* [What to do]:
1. Reproduce the passage of the table tennis summary verbatim, beginning with "- Venue: Al-Arabi" and continuing through "Al-Arabi Indoor Hall.".
2. Name every team that received a medal in the table tennis summary.

* [Excerpt to read]:

- Venue: Al-Arabi Indoor Hall
- Dates: 29 November – 3 December 2006
- Competitors: 69 from 15 nations

Medalists
| gold medal | China Chen Qi, Hao Shuai, Ma Lin, Ma Long, Wang Hao |
| silver medal | South Korea Joo Sae-hyuk, Lee Jung-woo, Oh Sang-eun, Ryu Seung-min, Yoon Jae-young |
| bronze medal | Chinese Taipei Chang Yen-shu, Chiang Peng-lung, Chou Tung-yu, Chuang Chih-yuan, Wu Chih-chi |
| bronze medal | Hong Kong Cheung Yuk, Ko Lai Chak, Leung Chu Yan, Li Ching, Tse Ka Chun |

= Table tennis at the 2006 Asian Games – Men's team =

The men's team table tennis event was part of the table tennis programme and took place between November 29 and December 3, at the Al-Arabi Indoor Hall.

* [Supplied material]:

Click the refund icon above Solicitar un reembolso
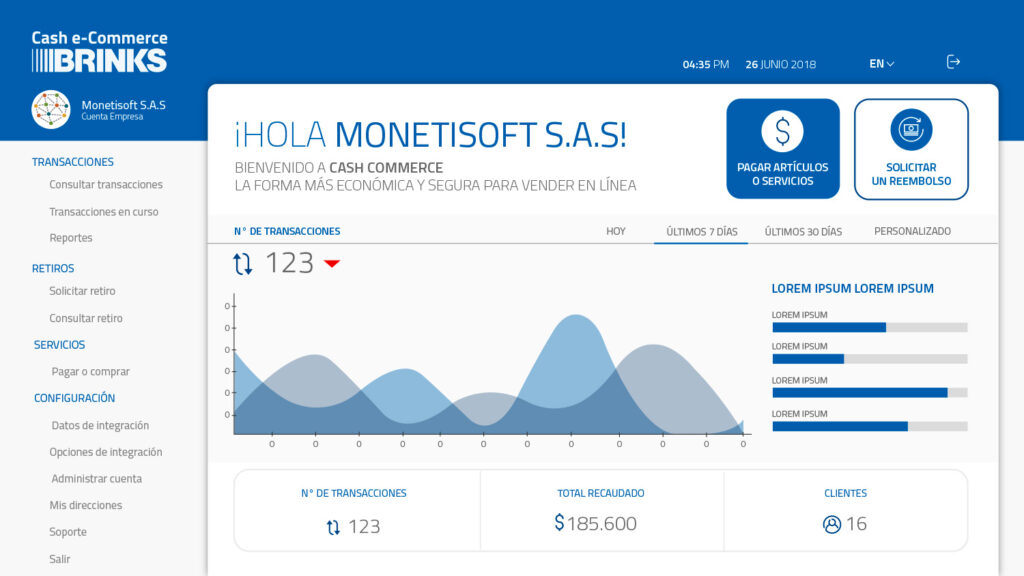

* [Answers per task]:
1.
- Venue: Al-Arabi Indoor Hall
- Dates: 29 November – 3 December 2006
- Competitors: 69 from 15 nations

Medalists
| gold medal | China Chen Qi, Hao Shuai, Ma Lin, Ma Long, Wang Hao |
| silver medal | South Korea Joo Sae-hyuk, Lee Jung-woo, Oh Sang-eun, Ryu Seung-min, Yoon Jae-young |
| bronze medal | Chinese Taipei Chang Yen-shu, Chiang Peng-lung, Chou Tung-yu, Chuang Chih-yuan, Wu Chih-chi |
| bronze medal | Hong Kong Cheung Yuk, Ko Lai Chak, Leung Chu Yan, Li Ching, Tse Ka Chun |

= Table tennis at the 2006 Asian Games – Men's team =

The men's team table tennis event was part of the table tennis programme and took place between November 29 and December 3, at the Al-Arabi Indoor Hall.

2. China, South Korea, Chinese Taipei, Hong Kong